Cesc Fabregas: Szkoda, że odpadliśmy
Cesc Fabregas, który jest wychowankiem FC Barcelony, ale broni barw Arsenalu Londyn wziął na siebie winę za porażkę Kanonierów. Hiszpan uważa, że mógł zagrać zdecydowanie lepiej niż to uczynił.
- Wielka szkoda, że odpadliśmy. Zafundowaliśmy jednak Barcelonie chwile strachu, szczególnie po tym, jak zdobyliśmy gola. Taki jest futbol, a to nie był nasz wieczór. Jestem dumny z zespołu. Stanęliśmy naprzeciwko Barcelony i dobrze się broniliśmy, kiedy była taka konieczność - stwierdził.

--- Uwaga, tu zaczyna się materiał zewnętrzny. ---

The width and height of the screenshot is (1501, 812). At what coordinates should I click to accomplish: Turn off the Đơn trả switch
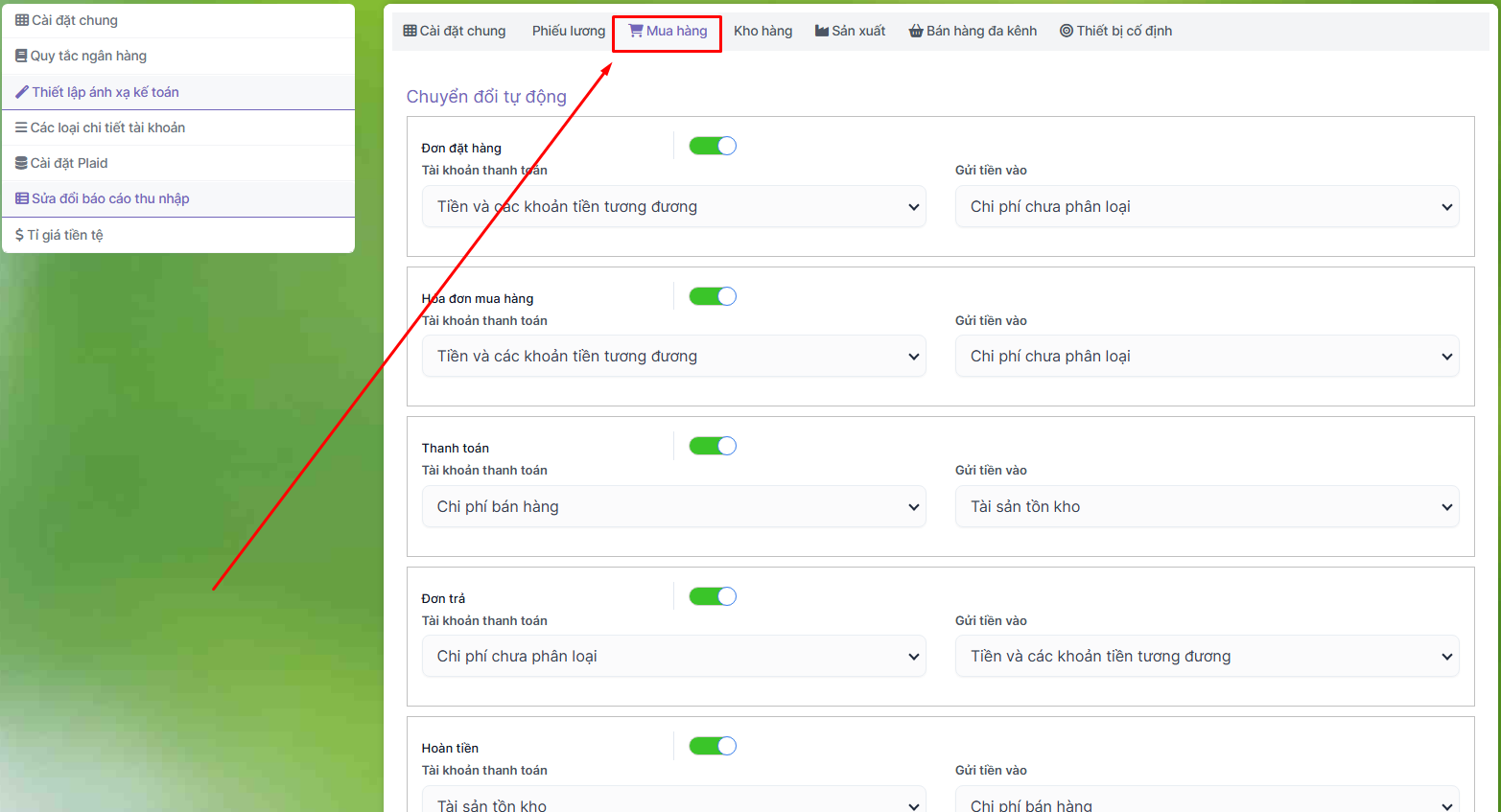coord(713,596)
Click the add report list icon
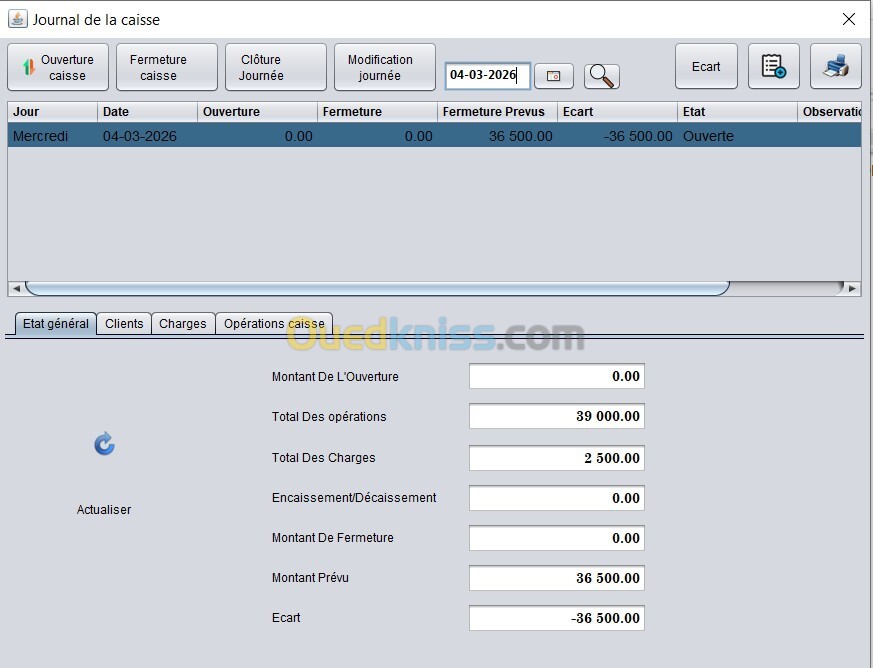Viewport: 873px width, 668px height. [773, 66]
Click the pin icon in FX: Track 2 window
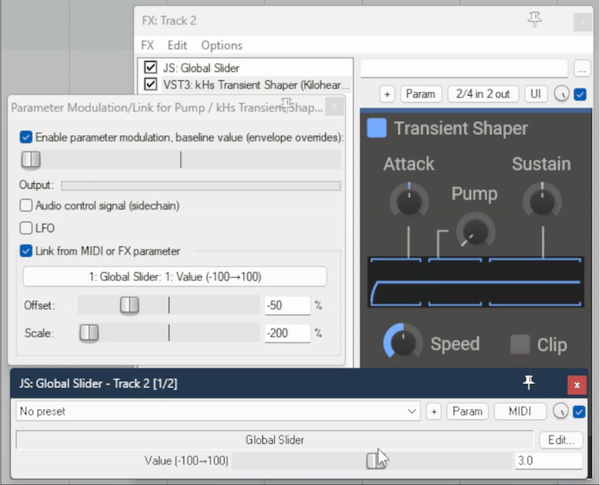This screenshot has height=485, width=600. pyautogui.click(x=535, y=19)
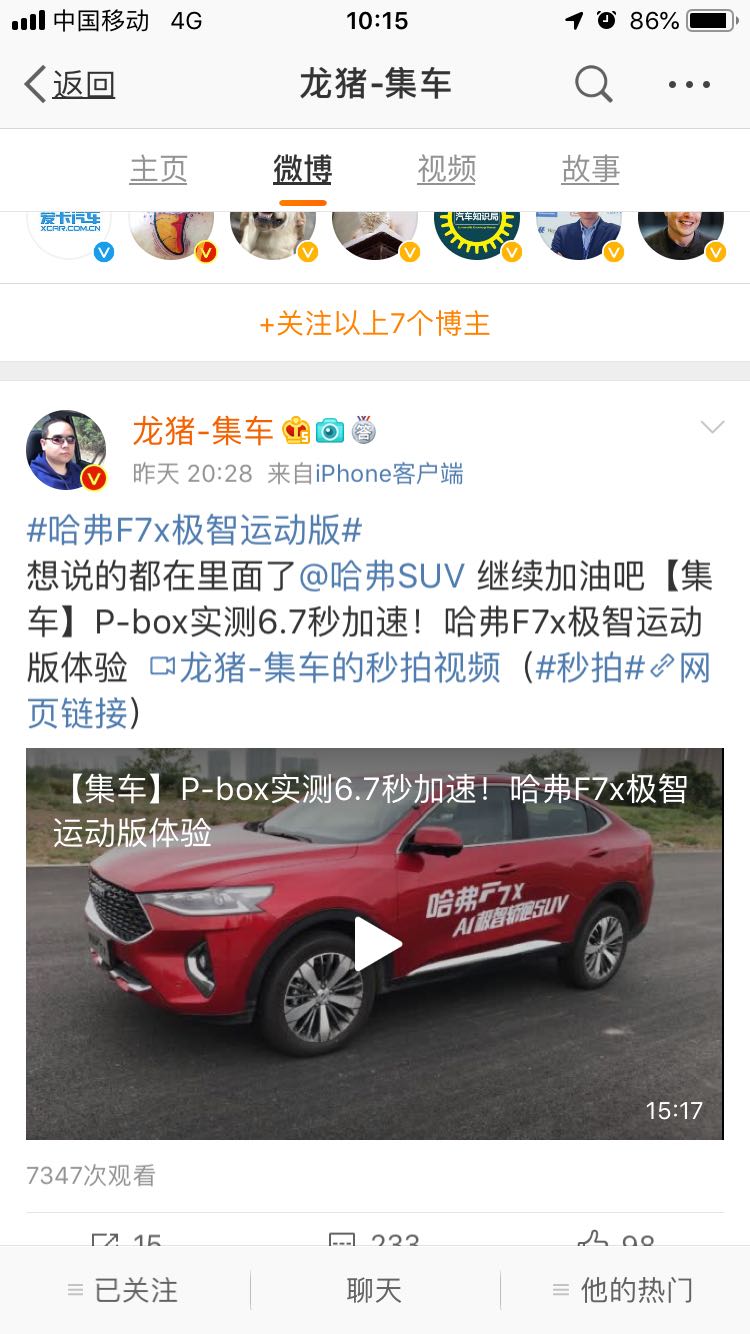Tap the crown membership badge beside username
750x1334 pixels.
(x=297, y=431)
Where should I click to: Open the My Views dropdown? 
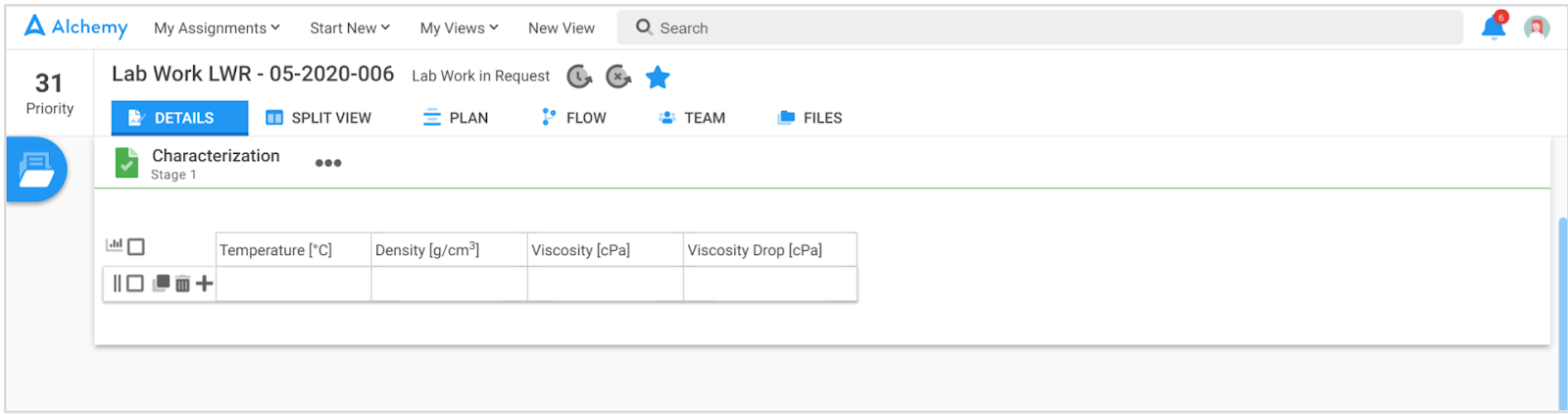(459, 28)
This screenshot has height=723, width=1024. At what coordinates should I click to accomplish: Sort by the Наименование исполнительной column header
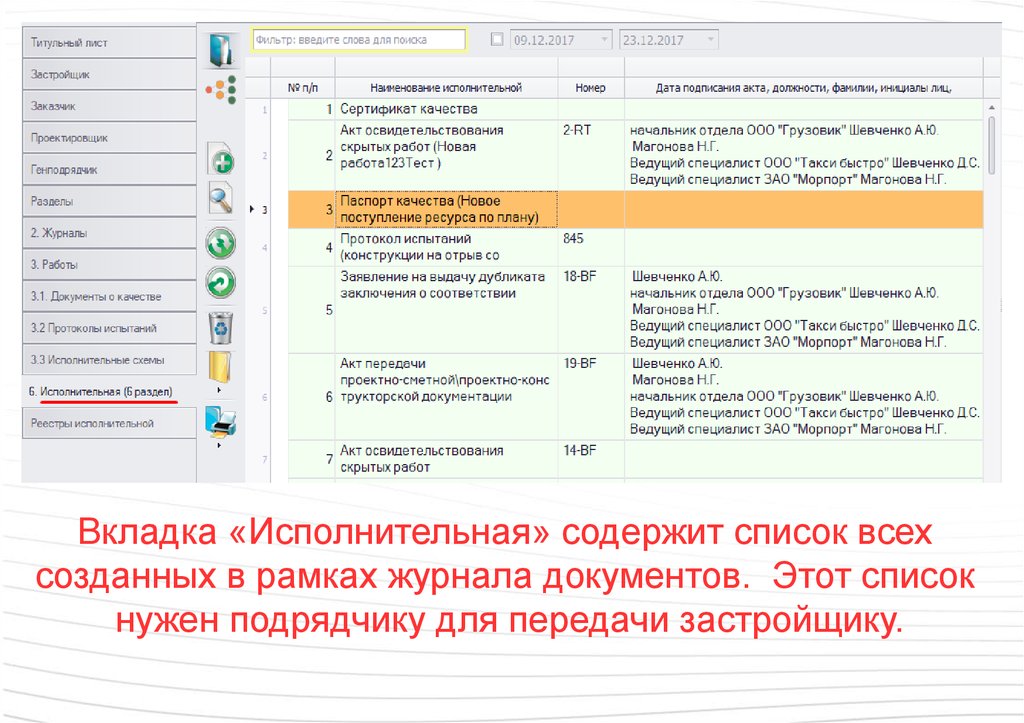pyautogui.click(x=445, y=88)
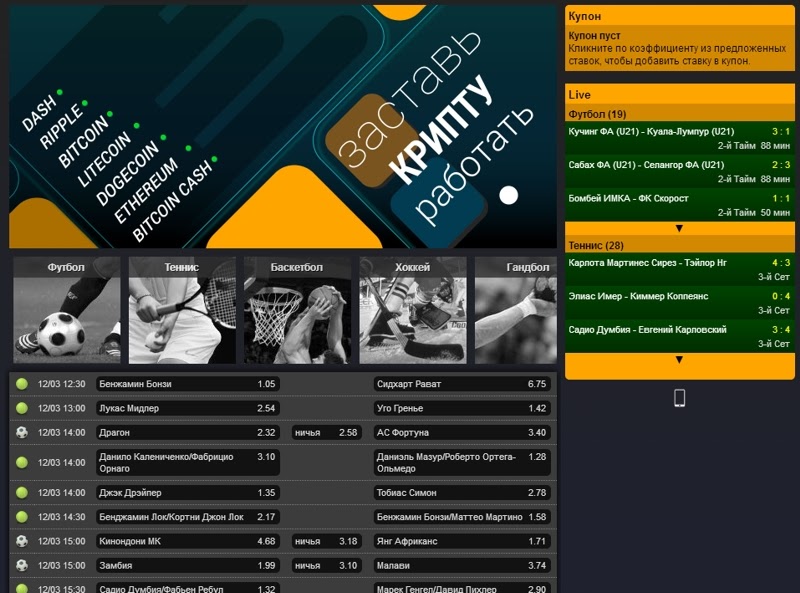Click tennis ball icon beside Бенжамин Бонзи match
The width and height of the screenshot is (800, 593).
point(22,384)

- Odnowienie się kontuzji? Przez 15 minut wszystko było w porządku, ale potem poczułem lekki ból z tyłu nogi. Grałem z nim już do końca - dodał.
- Biorę całą winę na siebie za ten wynik. To był jeden z najgorszych momentów w moim życiu. Przepraszam. Barcelona? Życzę jej powodzenia w rozgrywkach. Mam nadzieję, że dojdzie daleko - zakończył.
Kibicuj "Lewemu" i FC Barcelonie na Eleven Sports w Pilocie WP (link sponsorowany)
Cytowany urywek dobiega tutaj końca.